Task statement:
Write out each line of the entries below word for word, leaving out the pictures.

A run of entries
((

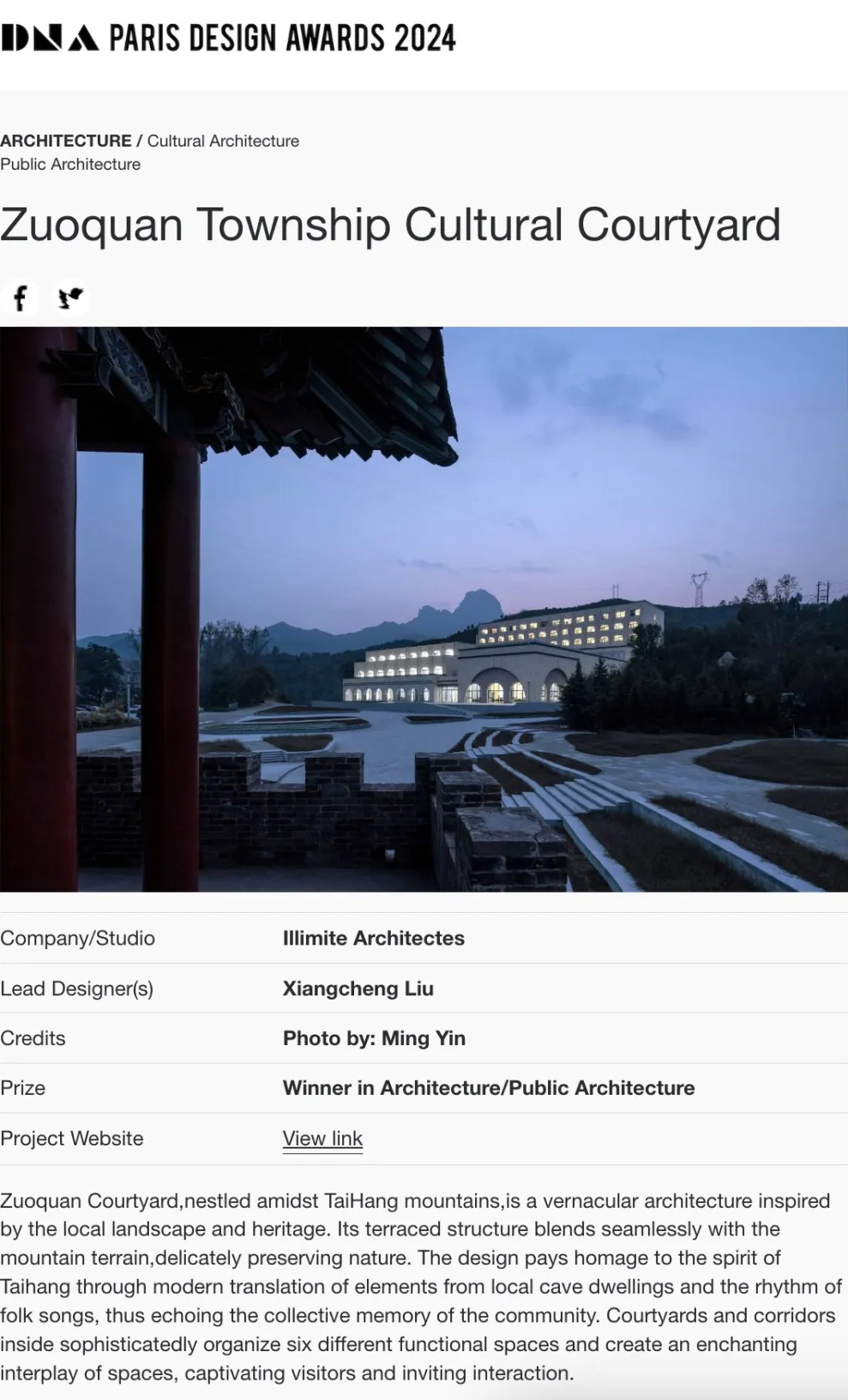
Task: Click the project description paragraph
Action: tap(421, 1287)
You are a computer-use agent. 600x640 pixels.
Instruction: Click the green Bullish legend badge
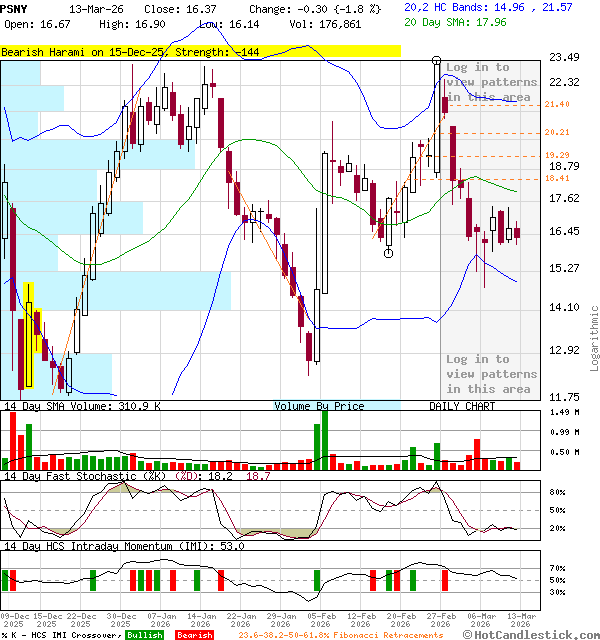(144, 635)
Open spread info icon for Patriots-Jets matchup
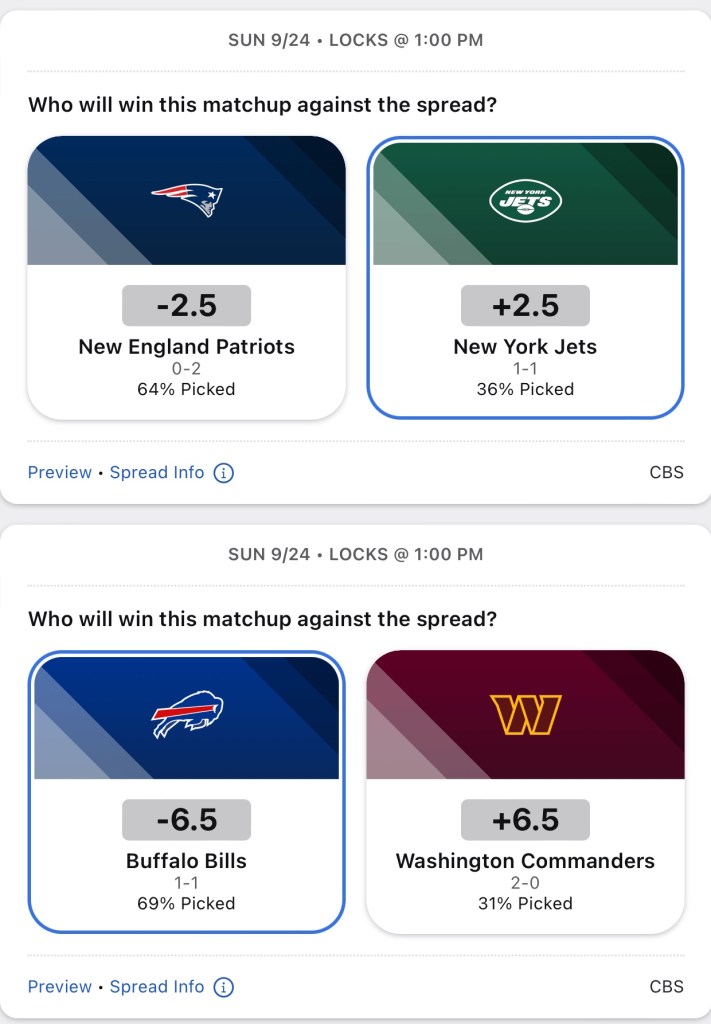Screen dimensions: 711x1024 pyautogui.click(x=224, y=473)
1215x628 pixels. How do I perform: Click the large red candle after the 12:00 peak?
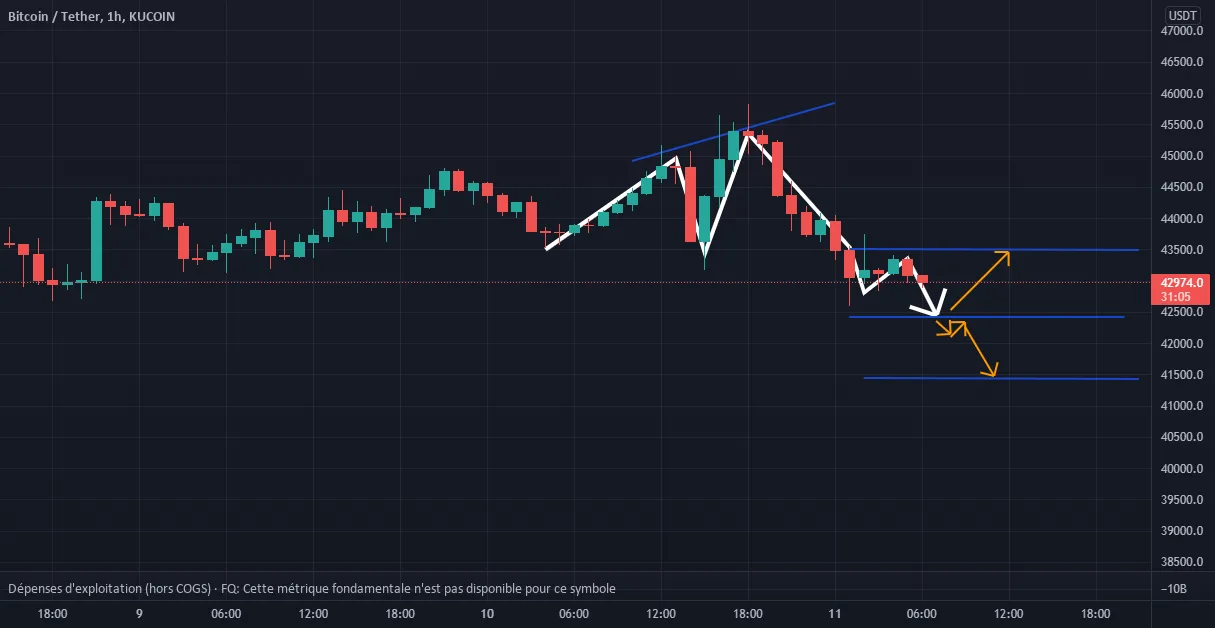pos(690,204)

))

Expected output:
Task: Click the project description paragraph
Action: tap(421, 1287)
You are a computer-use agent. 600x640 pixels.
Instruction: Click the green Bullish legend badge
(144, 635)
Open spread info icon for Patriots-Jets matchup
Screen dimensions: 711x1024 pyautogui.click(x=224, y=473)
1215x628 pixels. How do I perform: Click the large red candle after the 12:00 peak?
pos(690,204)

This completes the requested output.